*EXERCISE PROMPT*. Once you reach the line with "Uncheck Negative energy PDF checkbox" below, copy each line exactly, stopping after the line with "The height and width of the screenshot is (362, 600).", and skip any pictures.

+===+

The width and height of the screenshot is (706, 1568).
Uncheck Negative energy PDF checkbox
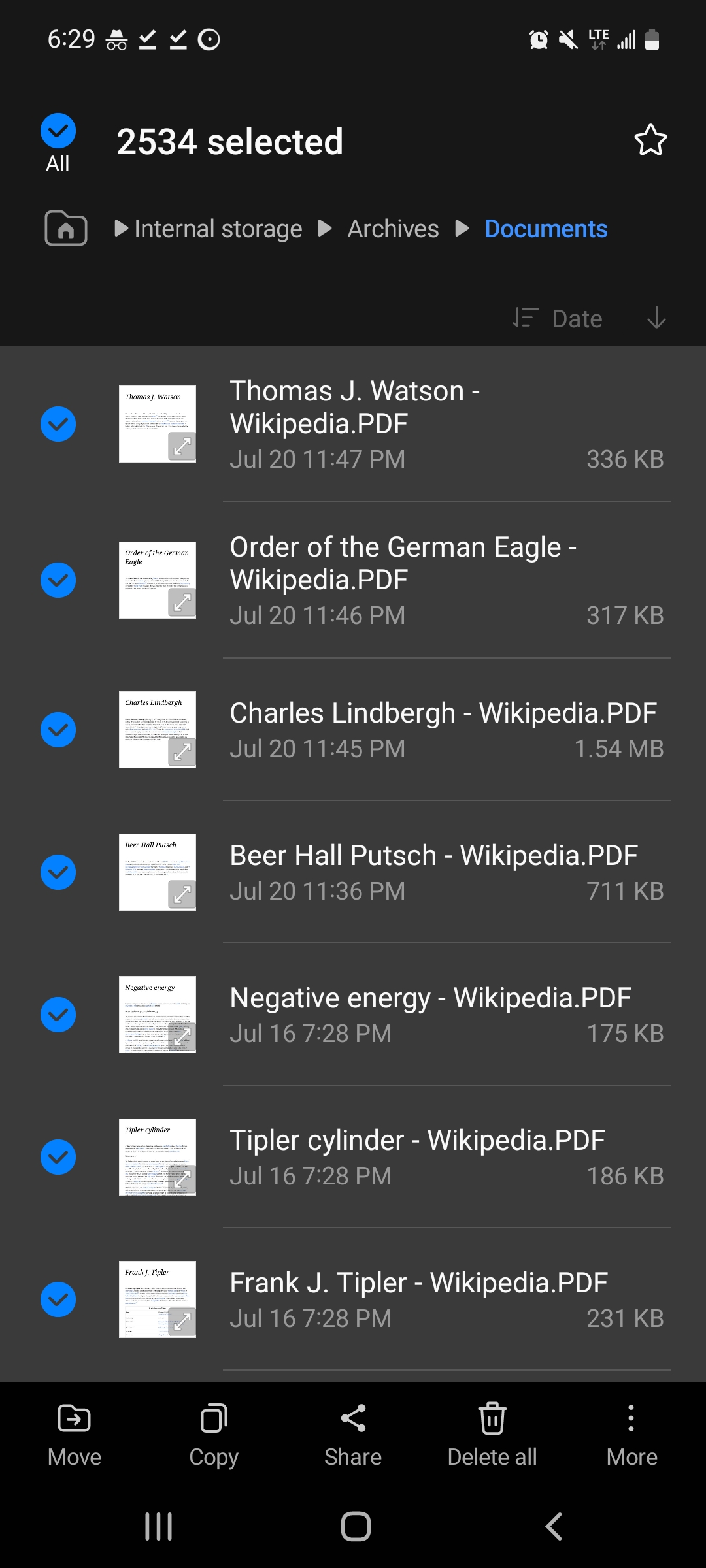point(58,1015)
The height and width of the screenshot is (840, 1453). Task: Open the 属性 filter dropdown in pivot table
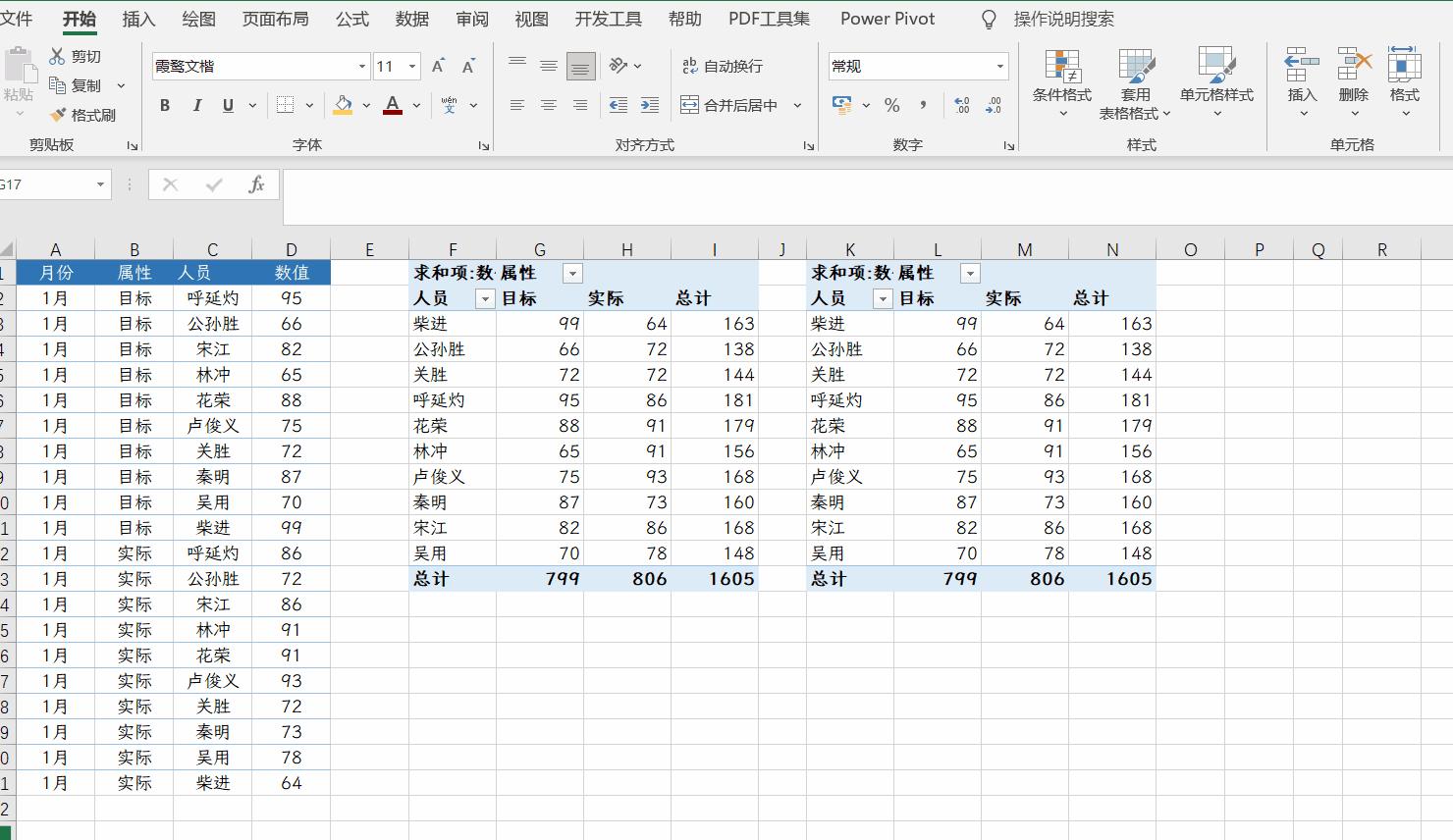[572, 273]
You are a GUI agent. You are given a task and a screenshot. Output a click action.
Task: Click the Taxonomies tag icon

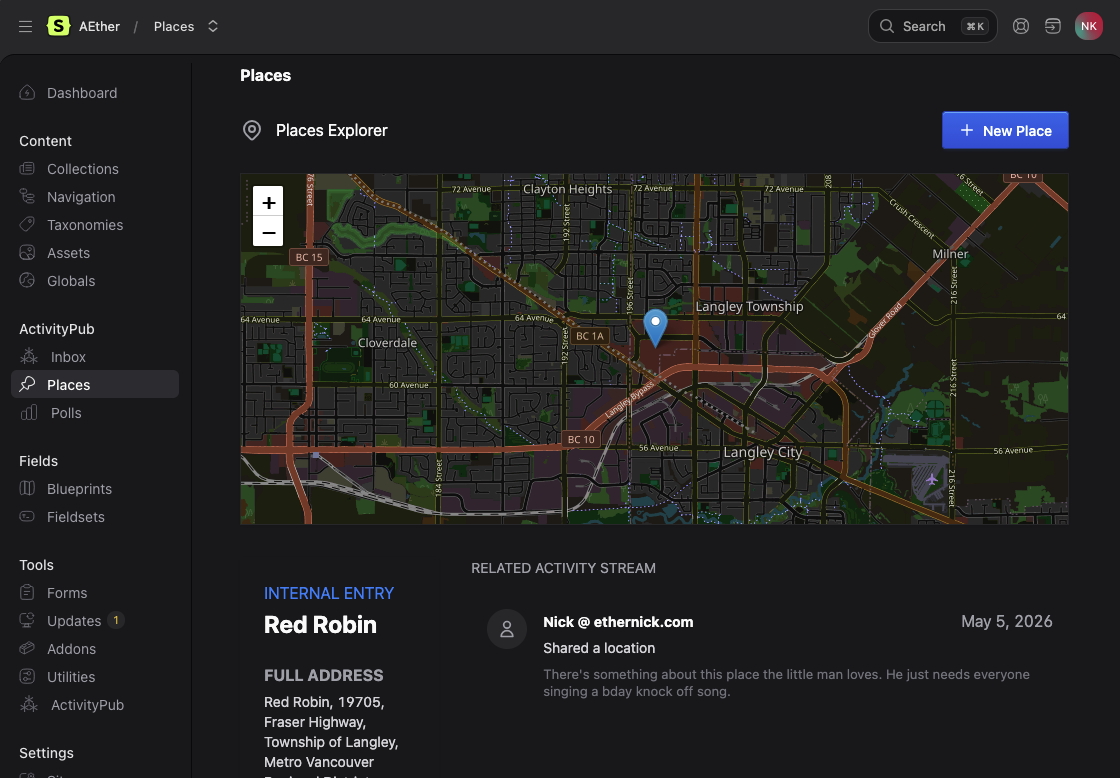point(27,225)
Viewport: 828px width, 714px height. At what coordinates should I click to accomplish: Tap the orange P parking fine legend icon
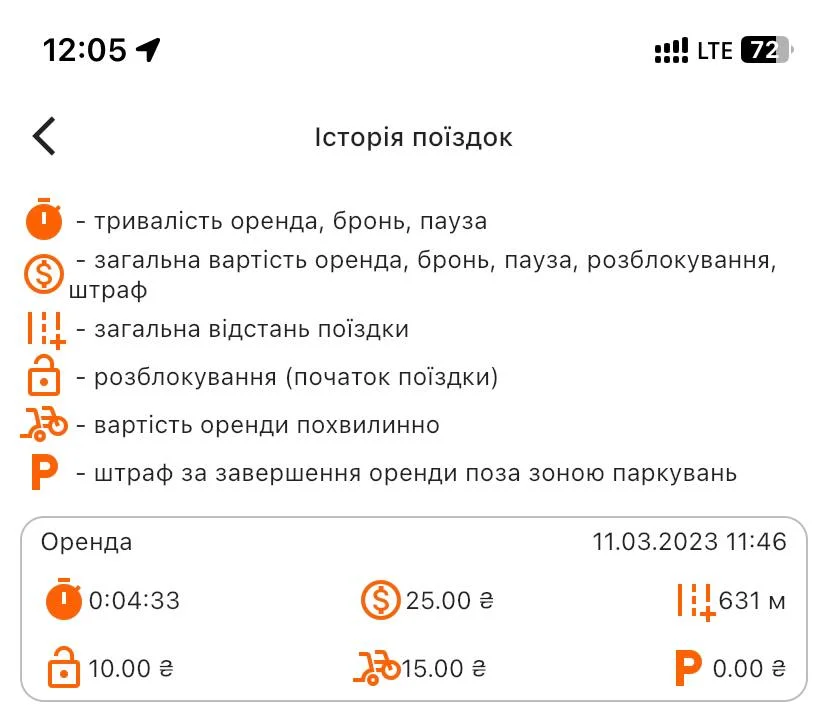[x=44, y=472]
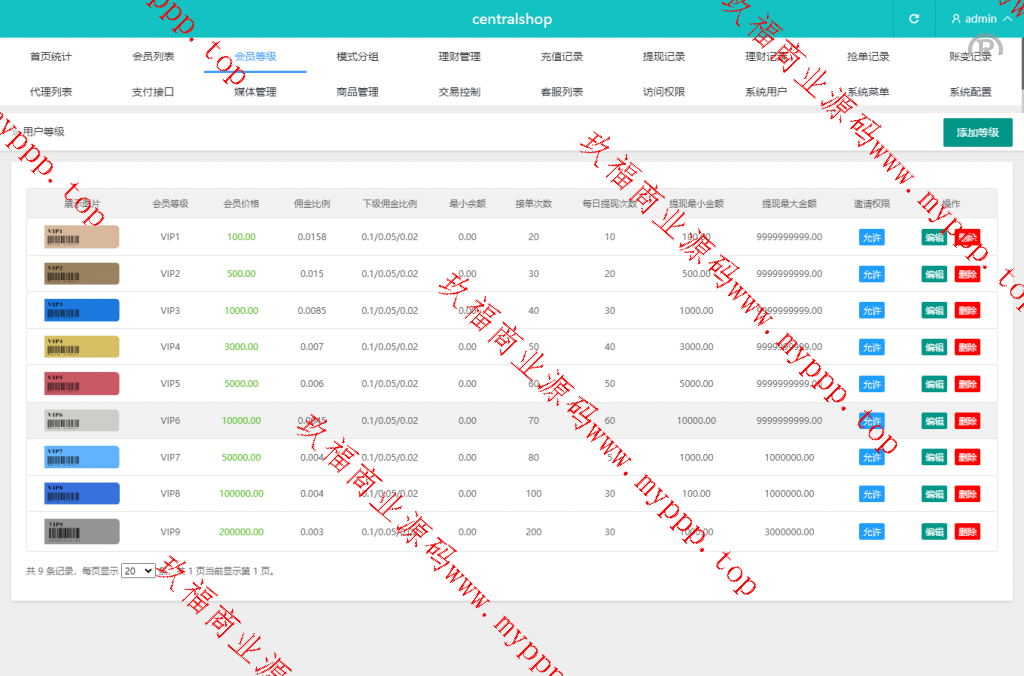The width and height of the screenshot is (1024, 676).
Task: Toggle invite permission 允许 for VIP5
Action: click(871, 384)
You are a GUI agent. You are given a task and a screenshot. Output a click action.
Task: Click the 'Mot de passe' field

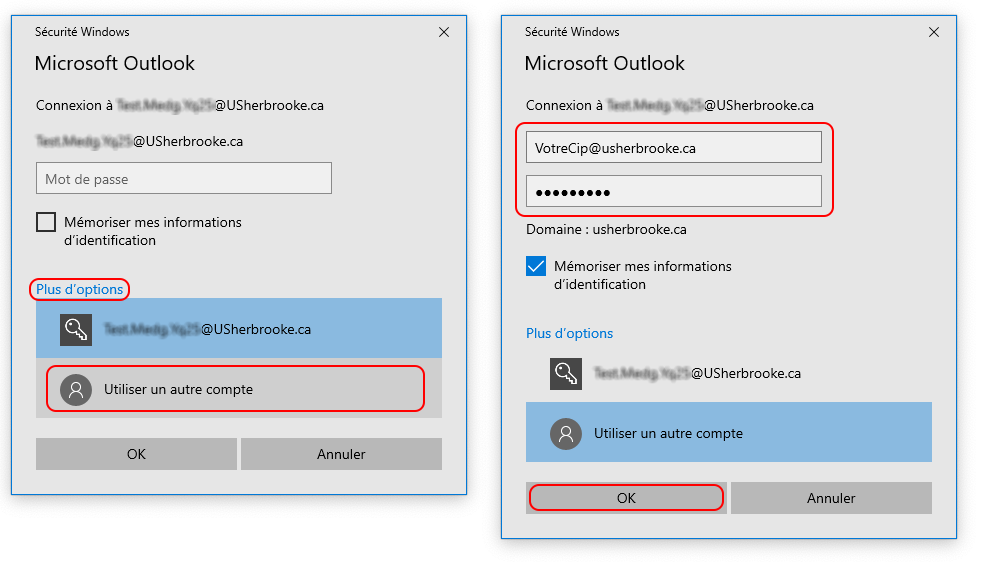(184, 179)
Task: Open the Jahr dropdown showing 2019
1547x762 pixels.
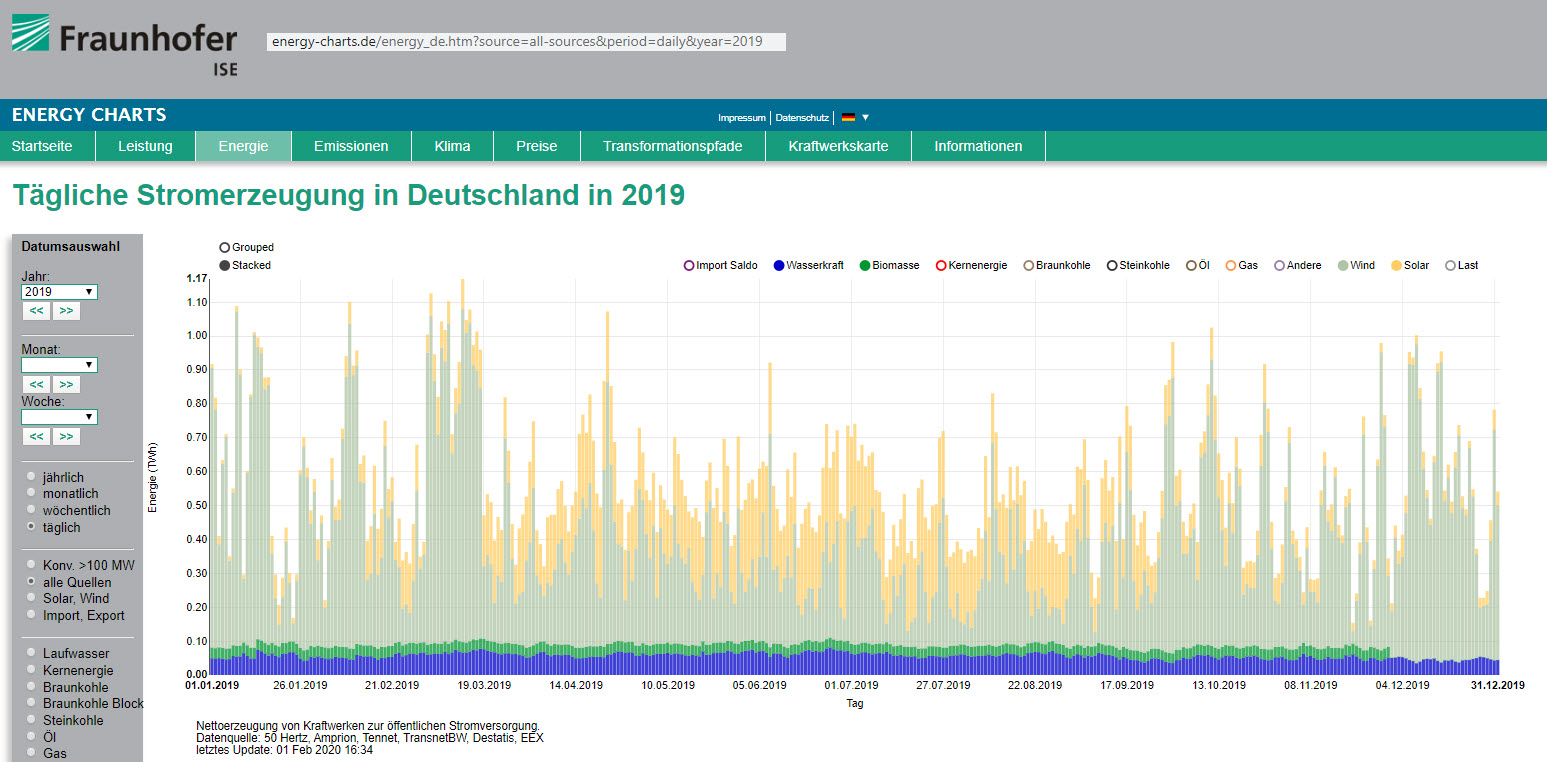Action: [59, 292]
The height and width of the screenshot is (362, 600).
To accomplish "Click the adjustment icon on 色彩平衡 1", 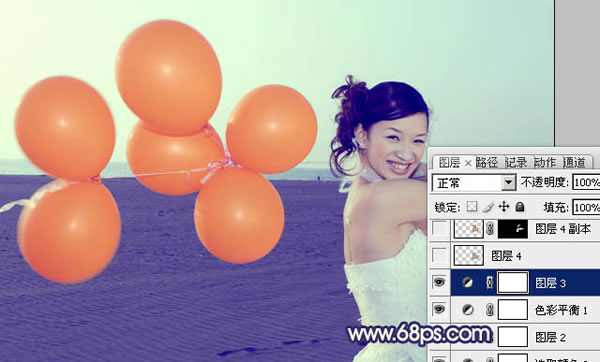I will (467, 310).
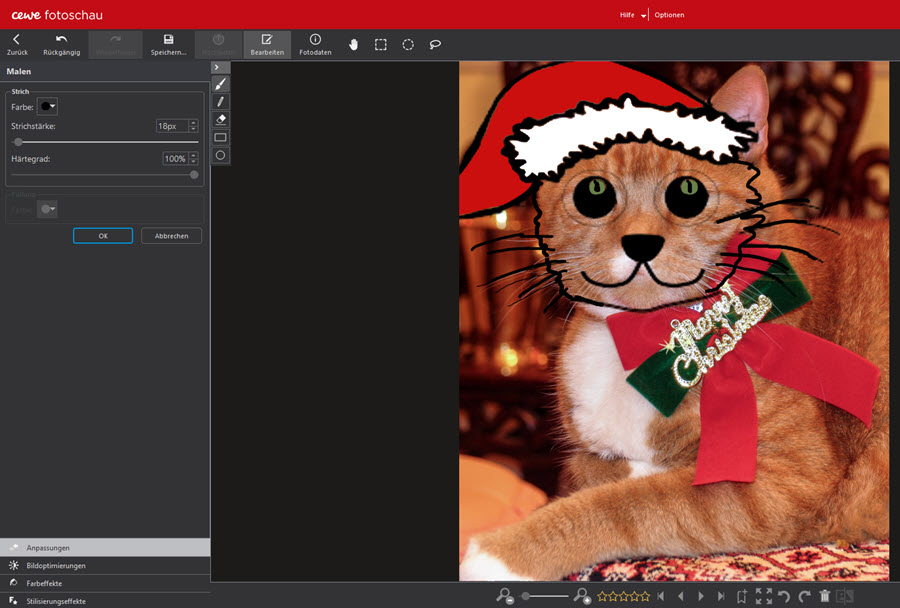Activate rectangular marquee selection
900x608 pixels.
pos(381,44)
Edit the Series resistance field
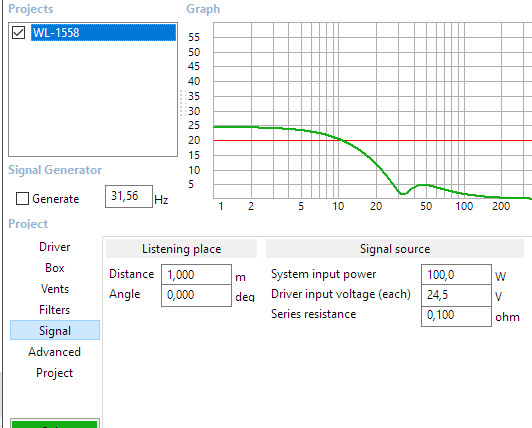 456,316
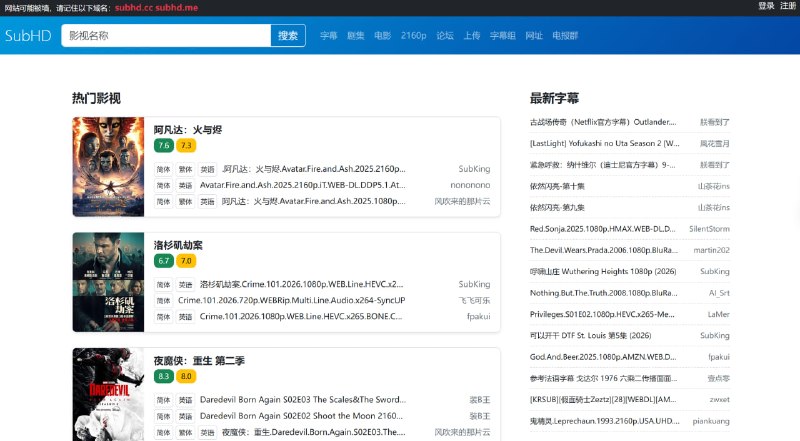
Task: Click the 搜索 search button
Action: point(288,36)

+===+

*EXERCISE OUTPUT*.
Uncheck Negative energy PDF checkbox
point(58,1015)
The height and width of the screenshot is (840, 1453). Task: Open the 属性 filter dropdown in pivot table
[572, 273]
You are a GUI agent. You are given a task and a screenshot. Output a click action.
Task: Click the Taxonomies tag icon

point(27,225)
Viewport: 828px width, 714px height. At what coordinates should I click to accomplish: Tap the orange P parking fine legend icon
[x=44, y=472]
The width and height of the screenshot is (1024, 676).
Task: Toggle invite permission 允许 for VIP5
Action: click(871, 384)
You are a GUI agent. You are given a task and a screenshot. Output a click action.
Task: Click the 'Mot de passe' field

(184, 179)
Task: Open the Jahr dropdown showing 2019
1547x762 pixels.
Action: [59, 292]
The height and width of the screenshot is (362, 600).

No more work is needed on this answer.